Exercise prompt
Could you filter the data below down to the lines that hold the word "page"?

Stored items

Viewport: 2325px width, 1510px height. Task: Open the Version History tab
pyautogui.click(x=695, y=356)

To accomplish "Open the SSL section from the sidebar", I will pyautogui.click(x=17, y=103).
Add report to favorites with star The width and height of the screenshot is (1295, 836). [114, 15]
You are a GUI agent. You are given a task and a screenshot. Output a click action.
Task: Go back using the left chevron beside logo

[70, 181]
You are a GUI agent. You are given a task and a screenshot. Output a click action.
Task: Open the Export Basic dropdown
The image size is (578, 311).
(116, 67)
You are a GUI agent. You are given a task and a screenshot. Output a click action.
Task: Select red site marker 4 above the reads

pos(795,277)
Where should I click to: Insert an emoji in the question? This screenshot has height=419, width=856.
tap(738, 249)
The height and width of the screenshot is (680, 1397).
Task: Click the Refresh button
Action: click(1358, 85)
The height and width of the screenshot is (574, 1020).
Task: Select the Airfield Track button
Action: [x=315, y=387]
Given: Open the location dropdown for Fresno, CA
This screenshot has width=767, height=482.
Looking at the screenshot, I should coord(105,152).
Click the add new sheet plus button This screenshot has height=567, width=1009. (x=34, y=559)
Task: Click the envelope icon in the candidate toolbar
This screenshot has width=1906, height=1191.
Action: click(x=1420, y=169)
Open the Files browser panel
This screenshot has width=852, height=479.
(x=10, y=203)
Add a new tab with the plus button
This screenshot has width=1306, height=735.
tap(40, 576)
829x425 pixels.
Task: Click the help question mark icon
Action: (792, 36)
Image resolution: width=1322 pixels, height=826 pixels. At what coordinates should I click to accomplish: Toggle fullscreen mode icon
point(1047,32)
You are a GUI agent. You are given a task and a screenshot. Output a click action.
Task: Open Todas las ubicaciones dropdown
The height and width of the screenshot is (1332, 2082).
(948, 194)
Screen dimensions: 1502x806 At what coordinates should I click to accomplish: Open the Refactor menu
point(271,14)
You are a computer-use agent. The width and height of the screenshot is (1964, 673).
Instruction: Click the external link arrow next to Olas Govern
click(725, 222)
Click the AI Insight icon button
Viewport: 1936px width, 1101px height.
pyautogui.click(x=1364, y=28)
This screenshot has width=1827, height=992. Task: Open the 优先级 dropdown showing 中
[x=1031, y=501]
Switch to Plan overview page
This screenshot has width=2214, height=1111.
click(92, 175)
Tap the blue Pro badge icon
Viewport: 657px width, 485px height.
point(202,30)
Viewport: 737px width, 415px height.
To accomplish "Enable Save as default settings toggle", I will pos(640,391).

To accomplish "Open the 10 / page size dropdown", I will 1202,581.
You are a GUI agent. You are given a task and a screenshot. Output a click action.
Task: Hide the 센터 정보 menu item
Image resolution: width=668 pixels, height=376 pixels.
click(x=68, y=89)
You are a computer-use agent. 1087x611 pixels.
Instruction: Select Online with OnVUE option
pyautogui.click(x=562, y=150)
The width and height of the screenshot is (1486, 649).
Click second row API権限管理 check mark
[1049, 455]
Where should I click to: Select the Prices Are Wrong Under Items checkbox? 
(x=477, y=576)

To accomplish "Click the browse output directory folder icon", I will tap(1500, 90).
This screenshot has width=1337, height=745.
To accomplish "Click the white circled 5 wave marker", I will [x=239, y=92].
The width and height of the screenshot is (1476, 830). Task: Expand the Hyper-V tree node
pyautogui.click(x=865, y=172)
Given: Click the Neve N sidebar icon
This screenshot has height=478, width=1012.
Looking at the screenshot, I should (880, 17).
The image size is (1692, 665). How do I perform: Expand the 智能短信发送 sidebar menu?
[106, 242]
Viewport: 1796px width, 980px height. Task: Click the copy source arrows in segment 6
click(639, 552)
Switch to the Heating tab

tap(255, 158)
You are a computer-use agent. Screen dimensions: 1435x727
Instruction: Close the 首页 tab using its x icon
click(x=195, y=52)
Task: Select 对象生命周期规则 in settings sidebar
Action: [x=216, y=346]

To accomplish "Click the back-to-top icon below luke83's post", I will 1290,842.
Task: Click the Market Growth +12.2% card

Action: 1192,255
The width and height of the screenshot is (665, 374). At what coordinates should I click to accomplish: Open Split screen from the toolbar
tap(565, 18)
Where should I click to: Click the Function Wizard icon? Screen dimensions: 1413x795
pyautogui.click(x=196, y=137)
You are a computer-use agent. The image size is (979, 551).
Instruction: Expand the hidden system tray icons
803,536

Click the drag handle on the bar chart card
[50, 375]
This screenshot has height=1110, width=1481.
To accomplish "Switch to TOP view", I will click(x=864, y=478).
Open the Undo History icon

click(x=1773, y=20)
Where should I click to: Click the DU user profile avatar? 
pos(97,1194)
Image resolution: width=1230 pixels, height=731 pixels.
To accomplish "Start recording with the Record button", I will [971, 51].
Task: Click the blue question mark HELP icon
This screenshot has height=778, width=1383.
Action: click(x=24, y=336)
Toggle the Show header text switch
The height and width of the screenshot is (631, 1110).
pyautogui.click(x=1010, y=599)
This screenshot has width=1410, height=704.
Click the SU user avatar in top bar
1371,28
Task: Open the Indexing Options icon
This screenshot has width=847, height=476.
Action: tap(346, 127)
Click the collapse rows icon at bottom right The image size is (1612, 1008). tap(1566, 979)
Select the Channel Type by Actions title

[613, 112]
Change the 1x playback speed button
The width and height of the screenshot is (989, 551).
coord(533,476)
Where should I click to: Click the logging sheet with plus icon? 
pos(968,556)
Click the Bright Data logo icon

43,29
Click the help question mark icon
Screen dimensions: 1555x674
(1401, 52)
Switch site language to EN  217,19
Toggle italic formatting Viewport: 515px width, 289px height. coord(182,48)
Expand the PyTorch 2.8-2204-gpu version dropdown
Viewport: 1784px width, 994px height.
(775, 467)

Answer section
Switch to Plan overview page
To accomplish "Open the 10 / page size dropdown", I will 1202,581.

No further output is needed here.